CAIS is a recessive sex-linked disorder (a form of male pseudo-hermaphroditism) affecting 1 in 20,000 XY individuals. CAIS is caused by a mutation in the Androgene Receptor gene (Xq11-12) that leads to lack of development of most of male physical characteristics and development of female genitalia. Individuals with CAIS have undescended testes that produce hormones inhibiting the development of uterus and fallopian tubes. The scientific and medical world accepts individuals with CAIS as females, though karyotypically they are males.

Gonadal Dysgenesis: Swyer Syndrome and True GD (46, XY and 46, XX Sex Reversal)

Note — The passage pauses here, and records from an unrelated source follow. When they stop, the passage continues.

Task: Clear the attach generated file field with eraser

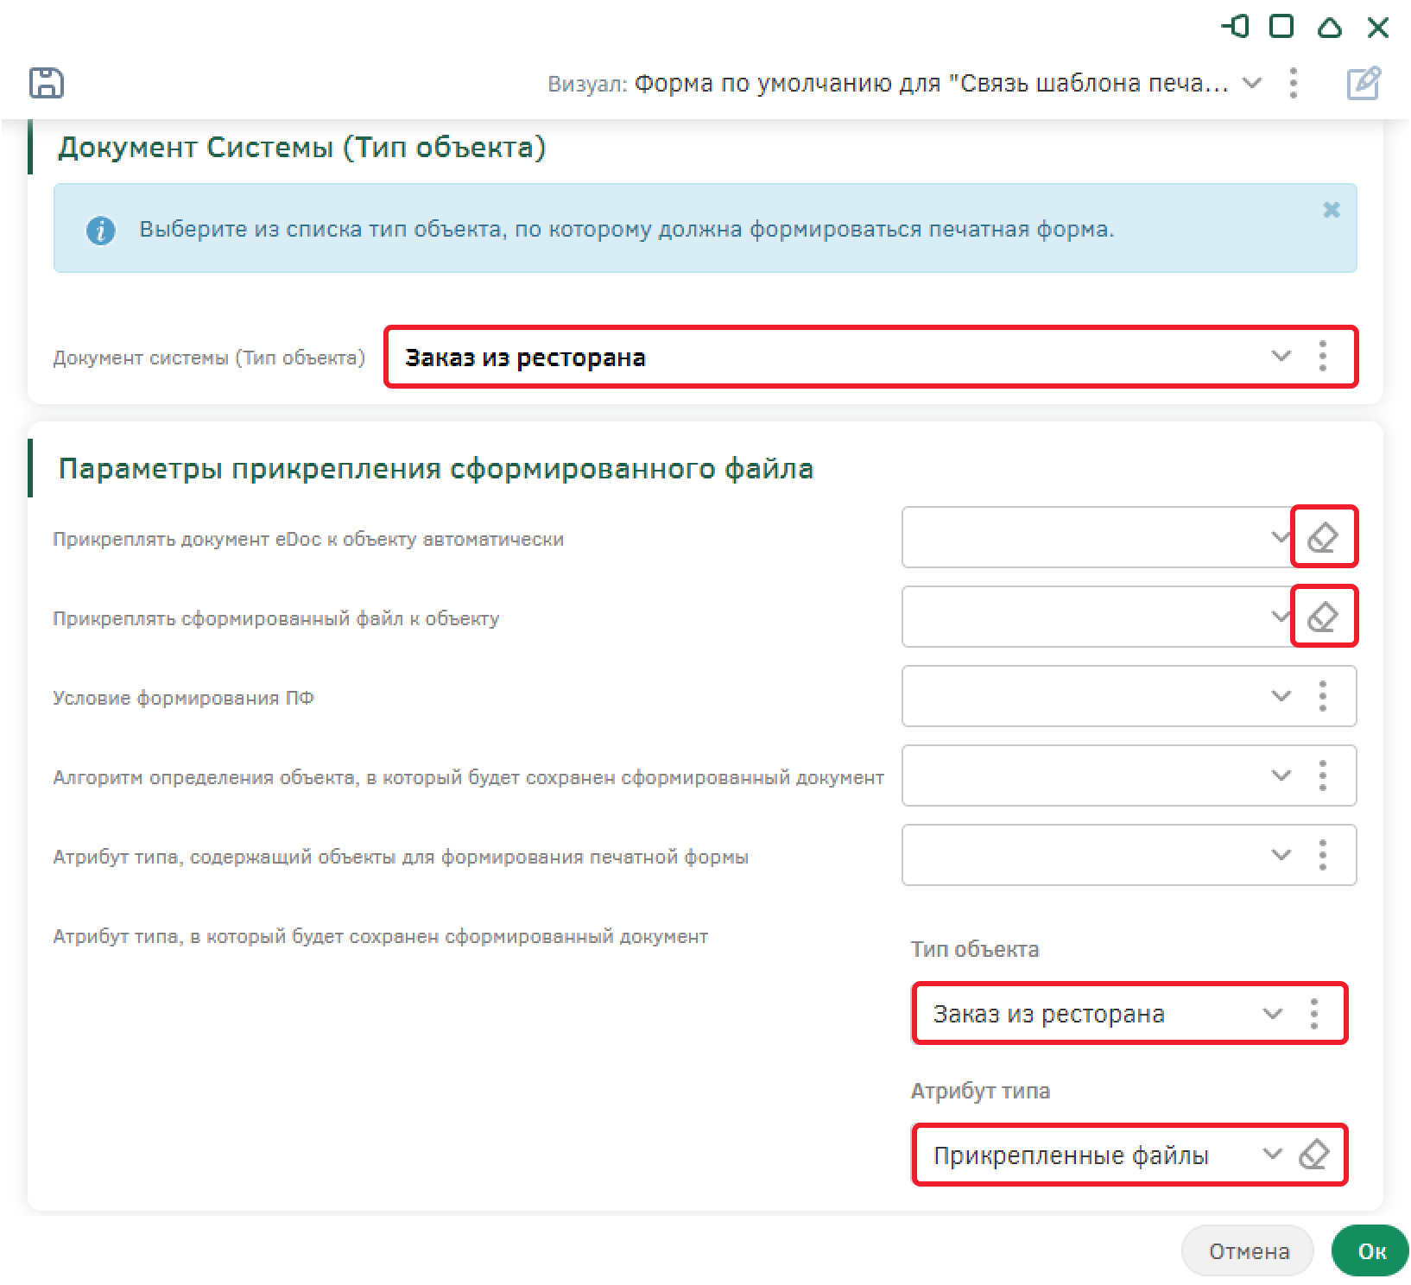Action: 1323,617
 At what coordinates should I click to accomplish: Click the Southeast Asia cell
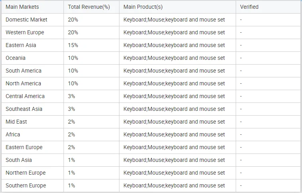click(x=24, y=109)
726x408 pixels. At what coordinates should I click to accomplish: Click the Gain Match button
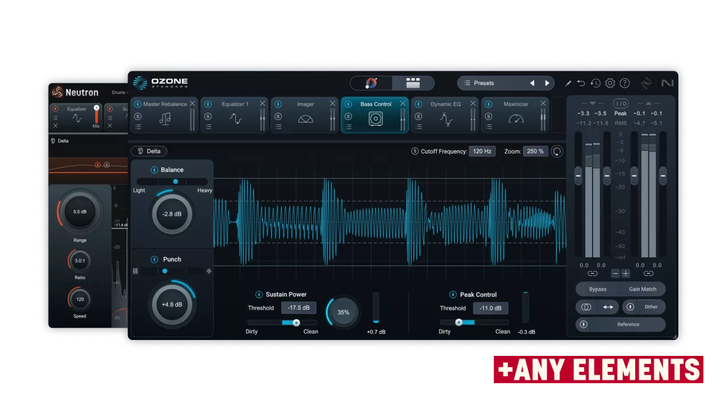point(642,289)
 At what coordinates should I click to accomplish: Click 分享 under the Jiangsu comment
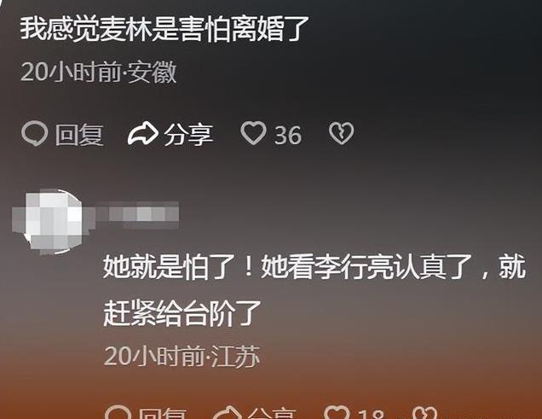(272, 414)
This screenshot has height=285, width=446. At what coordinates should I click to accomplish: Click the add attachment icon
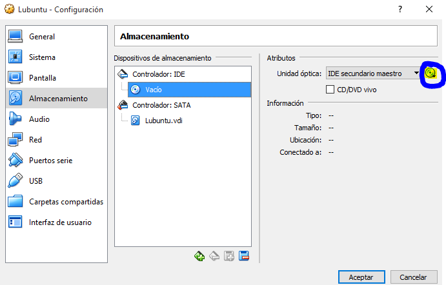coord(229,256)
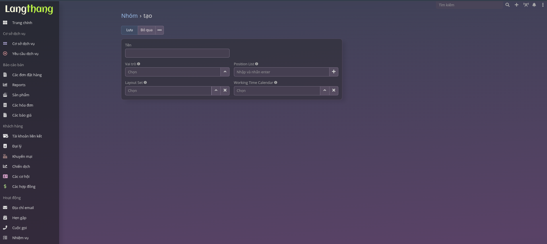This screenshot has width=547, height=244.
Task: Click the info icon beside Vai trò
Action: click(139, 64)
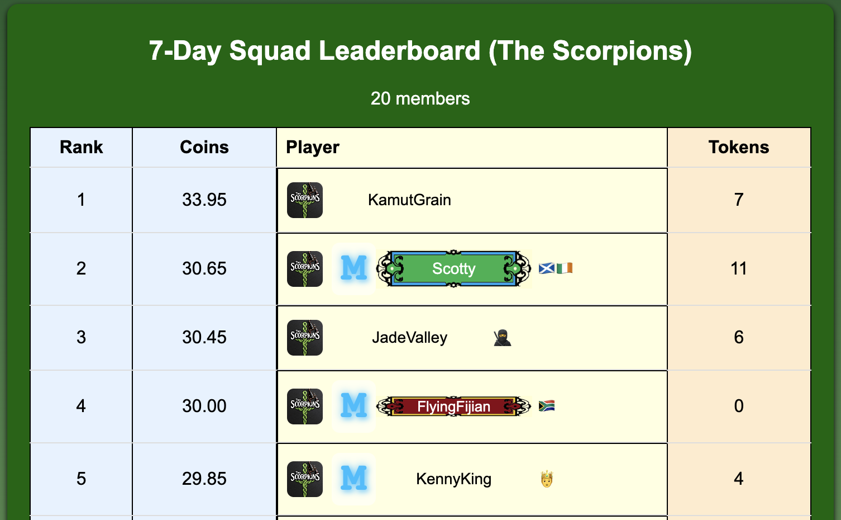Sort by the Coins column header
Viewport: 841px width, 520px height.
coord(204,147)
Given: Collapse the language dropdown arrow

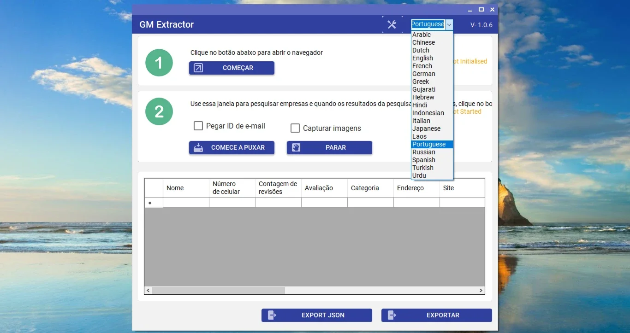Looking at the screenshot, I should point(449,24).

Gonadal dysgenesis is a reproductive system development disorder.

Swyer syndrome, or XY gonadal dysgenesis, is condition in which no functional testes are present in an externally female person whose karyotype is then found to be XY. Frequency: 1 in 30,000.

Swyer syndrome is a condition in which individuals with one X chromosome and one Y chromosome in each cell, the pattern normally found in males, have a female appearance. People with this disorder have female external genitalia and a normal uterus and Fallopian tubes. However, they do not have functional gonads (ovaries or testes). Instead, they have undeveloped clumps of tissue called streak gonads. These abnormal gonads often become cancerous, so they are usually removed surgically early in life. Some patients have no evidence of masculinization and have a female phenotype with the somatic signs of Turner syndrome. The presence of unilateral testis or a streak gonad and chromosomal mosaicism with both XO and XY cell lines (45,X/ 46, XY mosaicism) indicate the mixed gonadal condition.

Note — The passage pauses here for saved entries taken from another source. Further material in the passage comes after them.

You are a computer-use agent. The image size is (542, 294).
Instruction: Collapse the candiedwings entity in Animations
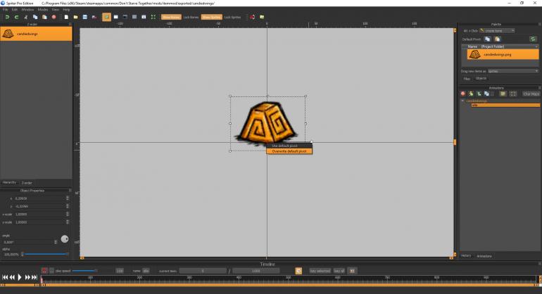462,101
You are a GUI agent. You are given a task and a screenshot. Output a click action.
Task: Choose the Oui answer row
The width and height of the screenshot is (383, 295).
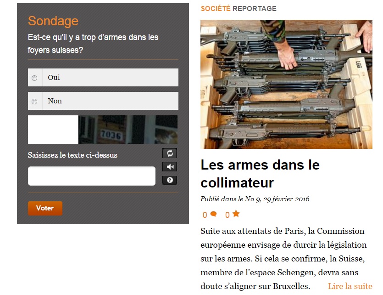click(103, 78)
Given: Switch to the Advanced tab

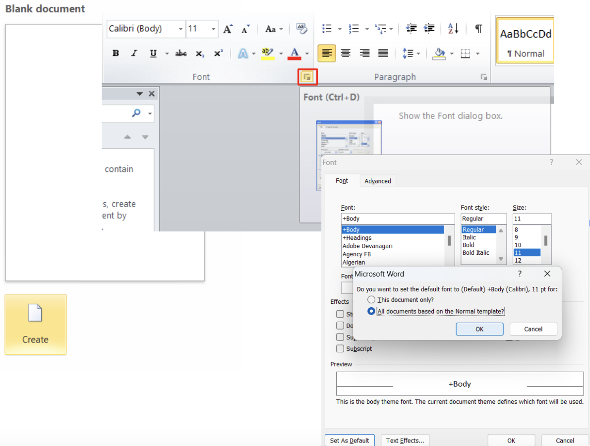Looking at the screenshot, I should 378,181.
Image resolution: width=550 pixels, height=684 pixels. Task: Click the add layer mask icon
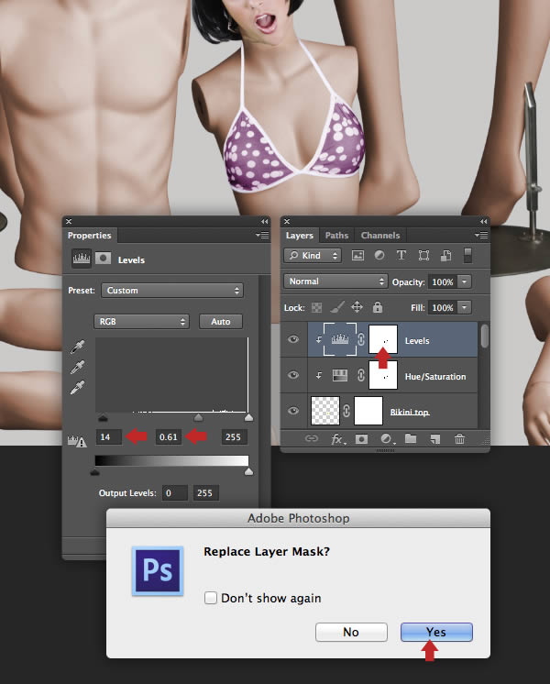pos(361,440)
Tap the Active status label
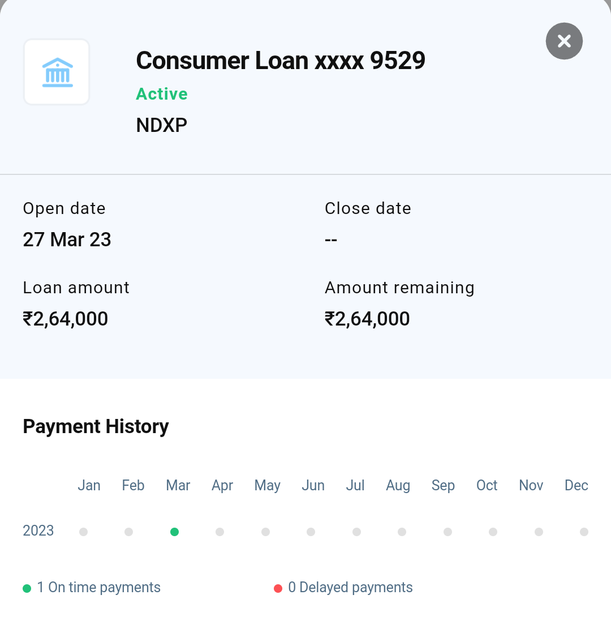 point(162,94)
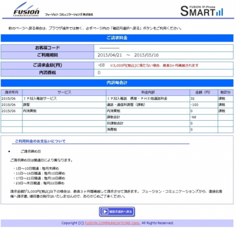Open the FUSION COMMUNICATIONS Corp. footer link
Image resolution: width=236 pixels, height=229 pixels.
point(112,223)
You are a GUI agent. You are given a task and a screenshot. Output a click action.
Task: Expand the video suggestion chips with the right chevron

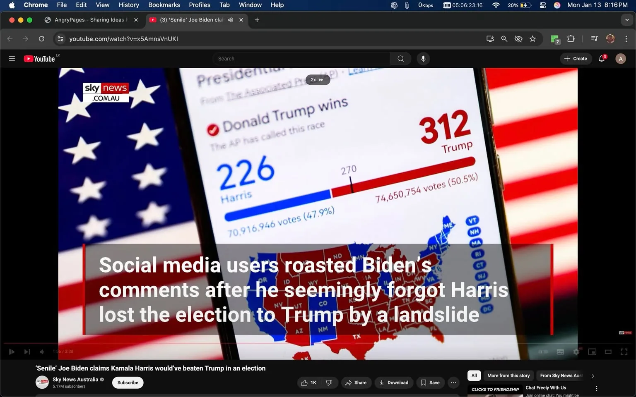[592, 375]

SRY mutations that cause Swyer syndrome prevent production of the sex-determining region Y protein or result in the production of a nonfunctioning protein. A fetus whose cells do not produce functional sex-determining region Y protein will develop as a female despite having a Y chromosome.

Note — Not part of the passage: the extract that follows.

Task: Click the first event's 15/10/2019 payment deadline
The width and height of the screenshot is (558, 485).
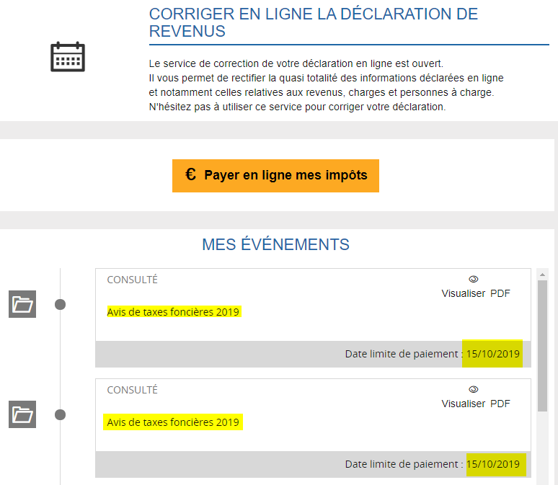Action: 492,354
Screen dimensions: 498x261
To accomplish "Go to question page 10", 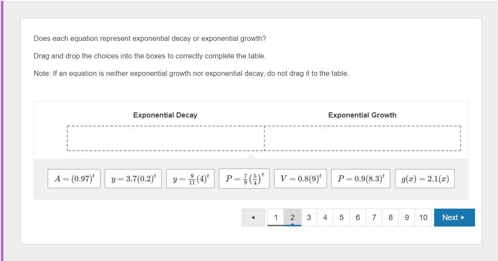I will tap(423, 218).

People with Swyer Syndrome have streak gonads instead of testes (no germ cells or hormone-producing cells); they lack ovaries but have an otherwise normal female anatomy.

Mutations in the SRY gene have been identified in 15-20% of individuals with Swyer syndrome. Other genes involved:

• NR5A1 – autosomal (dominant mutation), hormonal production pathway;
• NR0B1 – X-linked, hormone pathway, endocrine function.

True sex reversal (complete gonadal dysgenesis) is found in individuals phenotypically displaying female secondary sex characteristics with 46, XY genotype and phenotypic males with 46, XX genotype (frequency 1 in 20,000 for each type). The origins of true GD are traced to an illegitimate crossing over in the SRY region during spermatogenesis or mutations of the SRY gene on the Y chromosome.

The Y Chromosome

The tips of both arms of the X and Y chromosomes are homologous (pseudoautosomal), which allows X and Y to pair during meiotic divisions of gametogenesis.

Pseudoautosomal regions of X and Y undergo normal crossing over in prophase I of spermatogenesis.

Rarely, an “illegitimate” crossing over occurs within the region just below the pseudoautosomal region, where the SRY gene is located.

The resulting Yp translocation leads to SRY loss in 46, XY fe- males and a gain of SRY in 46, XX females.

5-𝛼 (alpha) Reductase Deficiency

The enzyme 5-𝛼 reductase converts testosterone to dihydrotestosterone (DHT), which exerts an even stronger effect on the developing body than testosterone. T and DHT regulate the development of secondary sexual characteristics.

5-𝛼 reductase deficiency is an autosomal recessive condition. In this condition, the internal genitalia of males develop normally but the external genitalia resemble that of females.

The infant is typically raised as a girl but then at the next testosterone peak at puberty the external genitals suddenly become obviously male.

Key Takeaways

• Genes that regulate the development of human sexes are located on sex chromosomes.
• Functional alterations in sex-determining genes lead to ambiguous physiological sex characteristics.